In fact, the International Space Station just had to do an emergency maneuver to dodge a hand-sized chunk of the Russian Cosmos-2251 satellite on October 27, reports the European Space Agency. Fortunately, the agency’s unmanned Georges Lemaître Automated Transfer Vehicle — which ferries supplies to the station from earth — was docked to the ISS. It fired its thrusters for four minutes to raise the 463-ton space station by one kilometer and out of the space junk’s path.

The errant satellite piece is one of the remnants from a 2009 collision between the then-deactivated Russian Cosmos-2251 and a U.S. Iridium satellite. While several entities track space debris in order to prevent collisions (most satellites can move out of the way) making accurate predictions are tough.

“The main problem here is the data quality for the data representing the satellites locations,” Bob Hall, Technical Director of Analytical Graphics, Inc., told Universe Today in 2009. That company analyses potential collisions every day, but uncertainty riddles these calculations. That fateful 2009 collision wasn’t even in the top-10 collisions predicted for that day.  

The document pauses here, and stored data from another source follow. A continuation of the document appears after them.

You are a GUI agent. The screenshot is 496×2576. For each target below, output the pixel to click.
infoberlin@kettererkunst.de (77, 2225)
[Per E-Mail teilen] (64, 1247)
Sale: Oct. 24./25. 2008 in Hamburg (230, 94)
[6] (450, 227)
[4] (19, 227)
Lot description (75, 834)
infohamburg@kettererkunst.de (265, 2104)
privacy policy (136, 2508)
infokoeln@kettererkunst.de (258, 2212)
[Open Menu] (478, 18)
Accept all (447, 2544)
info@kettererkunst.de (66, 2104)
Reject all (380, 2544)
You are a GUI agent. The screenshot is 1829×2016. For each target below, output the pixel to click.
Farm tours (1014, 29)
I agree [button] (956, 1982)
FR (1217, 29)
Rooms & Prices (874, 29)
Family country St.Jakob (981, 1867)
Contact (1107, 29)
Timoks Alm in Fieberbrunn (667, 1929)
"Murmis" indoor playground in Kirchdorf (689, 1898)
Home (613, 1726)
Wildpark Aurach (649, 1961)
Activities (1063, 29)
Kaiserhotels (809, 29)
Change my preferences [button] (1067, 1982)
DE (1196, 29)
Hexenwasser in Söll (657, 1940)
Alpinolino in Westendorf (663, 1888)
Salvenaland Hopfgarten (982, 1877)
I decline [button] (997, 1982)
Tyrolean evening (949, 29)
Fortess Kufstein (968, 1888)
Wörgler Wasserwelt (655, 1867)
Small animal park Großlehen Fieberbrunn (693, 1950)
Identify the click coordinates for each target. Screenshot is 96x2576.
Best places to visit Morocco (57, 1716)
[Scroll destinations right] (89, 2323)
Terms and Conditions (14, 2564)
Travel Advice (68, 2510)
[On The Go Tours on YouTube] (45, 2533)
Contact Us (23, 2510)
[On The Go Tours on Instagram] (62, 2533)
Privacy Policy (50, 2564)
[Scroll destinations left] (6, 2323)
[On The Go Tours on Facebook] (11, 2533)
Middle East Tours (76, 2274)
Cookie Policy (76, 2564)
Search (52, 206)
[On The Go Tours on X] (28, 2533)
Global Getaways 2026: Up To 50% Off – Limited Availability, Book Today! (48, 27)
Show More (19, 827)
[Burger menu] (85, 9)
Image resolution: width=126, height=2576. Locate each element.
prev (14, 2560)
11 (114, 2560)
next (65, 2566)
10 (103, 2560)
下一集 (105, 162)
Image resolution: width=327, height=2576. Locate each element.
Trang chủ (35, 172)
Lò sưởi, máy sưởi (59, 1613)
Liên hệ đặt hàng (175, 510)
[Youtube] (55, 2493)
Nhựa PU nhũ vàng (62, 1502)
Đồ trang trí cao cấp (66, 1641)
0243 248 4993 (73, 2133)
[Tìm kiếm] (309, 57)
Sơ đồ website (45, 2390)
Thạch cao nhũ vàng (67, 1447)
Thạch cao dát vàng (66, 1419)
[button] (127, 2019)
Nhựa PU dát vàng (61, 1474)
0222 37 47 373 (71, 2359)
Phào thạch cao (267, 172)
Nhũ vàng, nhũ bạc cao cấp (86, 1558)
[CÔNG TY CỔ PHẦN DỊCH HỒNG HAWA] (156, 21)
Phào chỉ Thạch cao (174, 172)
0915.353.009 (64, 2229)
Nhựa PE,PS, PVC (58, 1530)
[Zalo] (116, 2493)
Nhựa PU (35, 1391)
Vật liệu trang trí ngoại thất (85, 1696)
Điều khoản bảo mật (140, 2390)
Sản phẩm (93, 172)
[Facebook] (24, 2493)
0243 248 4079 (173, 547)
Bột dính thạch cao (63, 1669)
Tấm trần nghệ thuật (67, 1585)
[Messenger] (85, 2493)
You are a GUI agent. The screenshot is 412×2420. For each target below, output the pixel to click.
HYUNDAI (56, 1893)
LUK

"While many collision threats are spotted at least days before impact," writes Elizabeth Howell for Universe Today, "occasionally ground networks aren’t able to see a piece until 24 hours or less before the potential impact." The Cosmos shard was spotted just six hours before it would pass within 2.5 miles of the ISS’s position.

The space junk cascade phenomenon is named Kessler Syndrome after the man who discovered it could happen, explains Corrinne Burns, writing for The Guardian. Donald Kessler, an astrophysicist who worked for NASA, first applied his calculations about meteorite collisions to satellites in 1978. "The results of those calculations surprised me – I didn't realize it could be that bad," he told The Guardian in 2013. "But it's building up as I expected. The cascade is happening right now – the Kosmos-Iridum collision was the start of the process. It has already begun." (Kosmos or Cosmos spellings are used by different publications.) Burns writes:

Kessler syndrome isn't an acute phenomenon, as depicted in [Gravity] – it's a slow, decades-long process. "It'll happen throughout the next 100 years – we have time to deal with it," Kessler says. "The time between collisions will become shorter – it's around 10 years at the moment. In 20 years' time, the time between collisions could be reduced to five years."

The increasing risk of collision has prompted the ESA to sign an agreement with the U.S. Strategic Command in order to communicate more and reduce the collision threat, reports the space news site SenThe European Space Agency typically has to "preform four to six debris avoidances each year, and this number has been increasing," Jenny Winder writes. The CryoSat-2 satellite — which measures the thickness of polar ice sheets — had to avoid a fragment of Cosmos-2251 on October 7. 

This recent maneuver wasn’t the first time the ISS had to deal with the remains of the 2009 collision, or other space debris, but it was remarkable because it was executed within a fairly short time window.